Advocef pede apoio ao Itamaraty para acelerar repatriação do corpo da associada Meire Amorim

A Associação Nacional dos Advogados da Caixa Econômica Federal (Advocef) pediu apoio ao Itamaraty para acelerar a repatriação do corpo da advogada Meire Aparecida de Amorim. Moradora do Distrito Federal, a mulher morreu durante passeio turístico em safári na Namíbia, país no sudoeste da África, na última sexta-feira (29/5). Ela estava em um carro que capotou no safári.

Segundo a associação, o corpo de Meire permanece no necrotério da Walvis Bay Police Station, na cidade de Walvis Bay e os familiares aguardam há cinco dias a conclusão dos procedimentos conduzidos pelas autoridades locais.

De acordo com a associação, a situação tem provocado angústia em razão da distância geográfica e da incerteza sobre os prazos para a liberação do corpo.

A associação encaminhou ofício ao Ministério das Relações Exteriores nesta quarta-feira (3/6).
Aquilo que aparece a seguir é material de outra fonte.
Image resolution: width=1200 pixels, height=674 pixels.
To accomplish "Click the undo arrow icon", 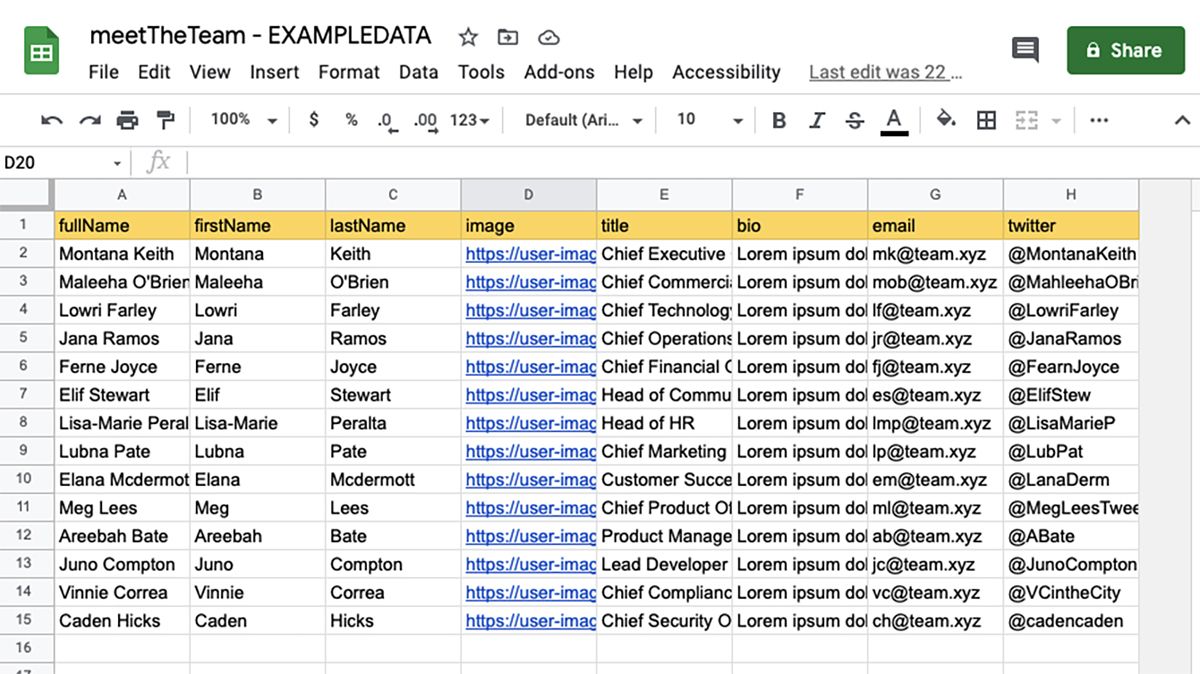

A entidade pede que o Itamaraty auxilie na interlocução com as autoridades diplomáticas da Namíbia e viabilize uma reunião entre os familiares da advogada e representantes da embaixada do país africano no Brasil.

Segundo a associação, o translado internacional já possui cobertura securitária e não há impedimentos financeiros para o retorno do corpo ao Brasil.

A solicitação busca proporcionar maior celeridade possível na conclusão das etapas necessárias à emissão da documentação exigida para a repatriação.